***** DATASET EXTRACT

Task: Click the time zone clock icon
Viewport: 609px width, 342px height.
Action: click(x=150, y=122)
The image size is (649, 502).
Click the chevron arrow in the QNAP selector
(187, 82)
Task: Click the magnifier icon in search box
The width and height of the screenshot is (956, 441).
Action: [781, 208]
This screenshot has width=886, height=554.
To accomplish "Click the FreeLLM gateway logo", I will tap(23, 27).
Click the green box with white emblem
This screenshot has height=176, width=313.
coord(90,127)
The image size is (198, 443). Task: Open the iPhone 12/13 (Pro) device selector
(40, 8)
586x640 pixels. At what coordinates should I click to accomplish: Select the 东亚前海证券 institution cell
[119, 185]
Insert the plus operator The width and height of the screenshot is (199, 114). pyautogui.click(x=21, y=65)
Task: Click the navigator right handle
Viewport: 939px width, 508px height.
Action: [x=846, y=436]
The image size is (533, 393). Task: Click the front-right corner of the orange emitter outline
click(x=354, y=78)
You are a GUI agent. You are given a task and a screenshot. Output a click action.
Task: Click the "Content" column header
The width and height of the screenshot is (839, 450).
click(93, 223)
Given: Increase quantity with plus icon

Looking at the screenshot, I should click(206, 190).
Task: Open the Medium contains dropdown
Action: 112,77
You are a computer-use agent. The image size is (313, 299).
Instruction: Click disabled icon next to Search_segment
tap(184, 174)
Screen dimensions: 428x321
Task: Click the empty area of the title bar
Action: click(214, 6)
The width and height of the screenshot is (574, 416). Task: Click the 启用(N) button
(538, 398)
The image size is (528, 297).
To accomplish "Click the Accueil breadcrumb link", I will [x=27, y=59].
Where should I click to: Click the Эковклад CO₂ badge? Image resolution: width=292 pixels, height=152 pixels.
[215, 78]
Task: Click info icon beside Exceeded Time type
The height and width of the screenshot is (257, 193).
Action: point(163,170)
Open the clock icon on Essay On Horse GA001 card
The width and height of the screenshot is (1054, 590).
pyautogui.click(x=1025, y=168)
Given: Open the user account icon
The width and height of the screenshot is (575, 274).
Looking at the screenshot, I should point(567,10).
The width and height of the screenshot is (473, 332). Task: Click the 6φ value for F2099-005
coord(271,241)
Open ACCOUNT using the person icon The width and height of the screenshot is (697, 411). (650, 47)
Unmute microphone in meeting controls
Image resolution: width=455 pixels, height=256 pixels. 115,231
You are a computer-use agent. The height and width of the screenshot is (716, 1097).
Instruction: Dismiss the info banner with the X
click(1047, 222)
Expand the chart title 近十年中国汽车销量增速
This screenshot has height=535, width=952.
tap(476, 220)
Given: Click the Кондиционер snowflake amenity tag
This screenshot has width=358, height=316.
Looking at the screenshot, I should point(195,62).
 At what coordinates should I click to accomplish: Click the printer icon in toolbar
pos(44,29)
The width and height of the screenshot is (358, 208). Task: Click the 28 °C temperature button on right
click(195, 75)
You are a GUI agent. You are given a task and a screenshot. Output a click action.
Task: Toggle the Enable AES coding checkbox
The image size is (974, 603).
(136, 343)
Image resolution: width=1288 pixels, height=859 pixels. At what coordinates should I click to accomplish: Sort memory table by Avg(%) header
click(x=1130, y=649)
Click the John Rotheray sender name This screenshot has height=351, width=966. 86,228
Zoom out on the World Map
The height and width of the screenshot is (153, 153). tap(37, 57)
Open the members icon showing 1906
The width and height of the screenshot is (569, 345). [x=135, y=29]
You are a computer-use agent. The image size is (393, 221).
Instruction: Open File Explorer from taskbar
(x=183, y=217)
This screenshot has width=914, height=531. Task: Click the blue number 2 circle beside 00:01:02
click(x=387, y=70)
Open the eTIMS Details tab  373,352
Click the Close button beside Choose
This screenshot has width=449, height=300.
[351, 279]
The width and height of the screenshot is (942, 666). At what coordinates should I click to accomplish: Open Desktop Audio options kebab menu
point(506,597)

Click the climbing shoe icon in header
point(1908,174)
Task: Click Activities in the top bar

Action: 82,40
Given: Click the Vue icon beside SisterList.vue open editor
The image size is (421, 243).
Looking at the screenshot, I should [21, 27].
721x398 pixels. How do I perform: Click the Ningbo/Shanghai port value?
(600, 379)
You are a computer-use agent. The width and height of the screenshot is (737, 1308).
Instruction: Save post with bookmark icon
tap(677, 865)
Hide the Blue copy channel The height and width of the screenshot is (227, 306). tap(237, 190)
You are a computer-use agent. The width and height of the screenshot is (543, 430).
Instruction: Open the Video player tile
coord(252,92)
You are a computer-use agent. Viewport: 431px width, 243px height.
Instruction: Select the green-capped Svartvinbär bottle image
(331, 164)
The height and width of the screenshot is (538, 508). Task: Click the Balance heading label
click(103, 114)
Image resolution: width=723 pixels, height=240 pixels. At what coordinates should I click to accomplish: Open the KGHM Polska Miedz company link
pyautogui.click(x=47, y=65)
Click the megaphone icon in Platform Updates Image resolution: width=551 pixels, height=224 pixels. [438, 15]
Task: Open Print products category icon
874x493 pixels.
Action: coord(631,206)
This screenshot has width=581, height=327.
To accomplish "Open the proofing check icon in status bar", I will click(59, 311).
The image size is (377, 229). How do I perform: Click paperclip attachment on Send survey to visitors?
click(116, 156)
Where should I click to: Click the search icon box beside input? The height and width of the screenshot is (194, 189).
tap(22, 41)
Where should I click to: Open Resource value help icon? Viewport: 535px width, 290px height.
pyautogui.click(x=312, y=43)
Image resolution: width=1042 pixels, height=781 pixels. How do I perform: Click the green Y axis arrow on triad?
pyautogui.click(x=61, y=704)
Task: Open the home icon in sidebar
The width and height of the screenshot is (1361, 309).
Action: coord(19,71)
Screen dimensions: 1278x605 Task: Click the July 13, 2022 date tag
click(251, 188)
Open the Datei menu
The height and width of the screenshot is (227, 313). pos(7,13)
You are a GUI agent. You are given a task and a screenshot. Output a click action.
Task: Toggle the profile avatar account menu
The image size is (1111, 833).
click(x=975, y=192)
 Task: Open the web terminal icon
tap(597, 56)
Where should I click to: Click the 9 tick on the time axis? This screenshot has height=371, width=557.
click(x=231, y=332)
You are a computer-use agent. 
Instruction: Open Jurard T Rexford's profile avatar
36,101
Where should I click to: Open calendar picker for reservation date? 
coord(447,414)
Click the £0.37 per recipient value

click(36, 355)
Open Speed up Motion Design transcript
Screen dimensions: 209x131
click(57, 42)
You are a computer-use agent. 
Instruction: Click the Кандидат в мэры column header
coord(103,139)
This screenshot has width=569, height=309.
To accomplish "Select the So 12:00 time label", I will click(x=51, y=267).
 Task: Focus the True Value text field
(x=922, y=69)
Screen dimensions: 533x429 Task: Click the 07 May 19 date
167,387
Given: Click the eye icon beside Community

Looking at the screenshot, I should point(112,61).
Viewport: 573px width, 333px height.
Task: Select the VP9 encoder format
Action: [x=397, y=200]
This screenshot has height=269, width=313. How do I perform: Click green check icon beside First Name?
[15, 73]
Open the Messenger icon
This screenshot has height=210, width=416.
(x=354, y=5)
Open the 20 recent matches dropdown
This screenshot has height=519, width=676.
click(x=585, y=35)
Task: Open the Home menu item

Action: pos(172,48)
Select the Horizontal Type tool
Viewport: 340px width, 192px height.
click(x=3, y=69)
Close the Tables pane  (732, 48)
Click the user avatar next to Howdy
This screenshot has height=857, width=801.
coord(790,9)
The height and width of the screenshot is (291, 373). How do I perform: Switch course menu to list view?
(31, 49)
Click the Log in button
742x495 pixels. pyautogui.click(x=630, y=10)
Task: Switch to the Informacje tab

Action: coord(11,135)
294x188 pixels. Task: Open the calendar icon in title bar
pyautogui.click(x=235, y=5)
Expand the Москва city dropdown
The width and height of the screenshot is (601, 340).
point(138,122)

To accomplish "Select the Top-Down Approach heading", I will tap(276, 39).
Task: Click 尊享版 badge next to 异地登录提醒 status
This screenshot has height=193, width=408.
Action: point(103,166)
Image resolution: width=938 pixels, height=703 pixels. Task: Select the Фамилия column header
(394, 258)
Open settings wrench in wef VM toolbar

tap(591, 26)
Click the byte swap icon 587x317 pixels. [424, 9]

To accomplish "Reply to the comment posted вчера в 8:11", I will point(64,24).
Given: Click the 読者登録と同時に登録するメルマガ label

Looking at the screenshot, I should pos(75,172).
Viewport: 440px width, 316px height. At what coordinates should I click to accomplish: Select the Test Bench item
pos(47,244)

**********

■ EXERCISE: What you retype should run from the first line of the entries above through the line containing "Given: Open the user account icon", exactly and in full.

■ SOLUTION BELOW:
Task: Click the time zone clock icon
Viewport: 609px width, 342px height.
Action: click(x=150, y=122)
The image size is (649, 502).
Click the chevron arrow in the QNAP selector
(187, 82)
Task: Click the magnifier icon in search box
The width and height of the screenshot is (956, 441).
Action: [781, 208]
This screenshot has width=886, height=554.
To accomplish "Click the FreeLLM gateway logo", I will tap(23, 27).
Click the green box with white emblem
This screenshot has height=176, width=313.
coord(90,127)
The image size is (198, 443). Task: Open the iPhone 12/13 (Pro) device selector
(40, 8)
586x640 pixels. At what coordinates should I click to accomplish: Select the 东亚前海证券 institution cell
[119, 185]
Insert the plus operator The width and height of the screenshot is (199, 114). pyautogui.click(x=21, y=65)
Task: Click the navigator right handle
Viewport: 939px width, 508px height.
Action: [x=846, y=436]
The image size is (533, 393). Task: Click the front-right corner of the orange emitter outline
click(x=354, y=78)
You are a GUI agent. You are given a task and a screenshot. Output a click action.
Task: Click the "Content" column header
The width and height of the screenshot is (839, 450).
click(93, 223)
Given: Increase quantity with plus icon

Looking at the screenshot, I should click(206, 190).
Task: Open the Medium contains dropdown
Action: 112,77
You are a computer-use agent. The image size is (313, 299).
Instruction: Click disabled icon next to Search_segment
tap(184, 174)
Screen dimensions: 428x321
Task: Click the empty area of the title bar
Action: click(214, 6)
The width and height of the screenshot is (574, 416). Task: Click the 启用(N) button
(538, 398)
The image size is (528, 297).
To accomplish "Click the Accueil breadcrumb link", I will [x=27, y=59].
Where should I click to: Click the Эковклад CO₂ badge? Image resolution: width=292 pixels, height=152 pixels.
[215, 78]
Task: Click info icon beside Exceeded Time type
The height and width of the screenshot is (257, 193).
Action: point(163,170)
Open the clock icon on Essay On Horse GA001 card
The width and height of the screenshot is (1054, 590).
pyautogui.click(x=1025, y=168)
Given: Open the user account icon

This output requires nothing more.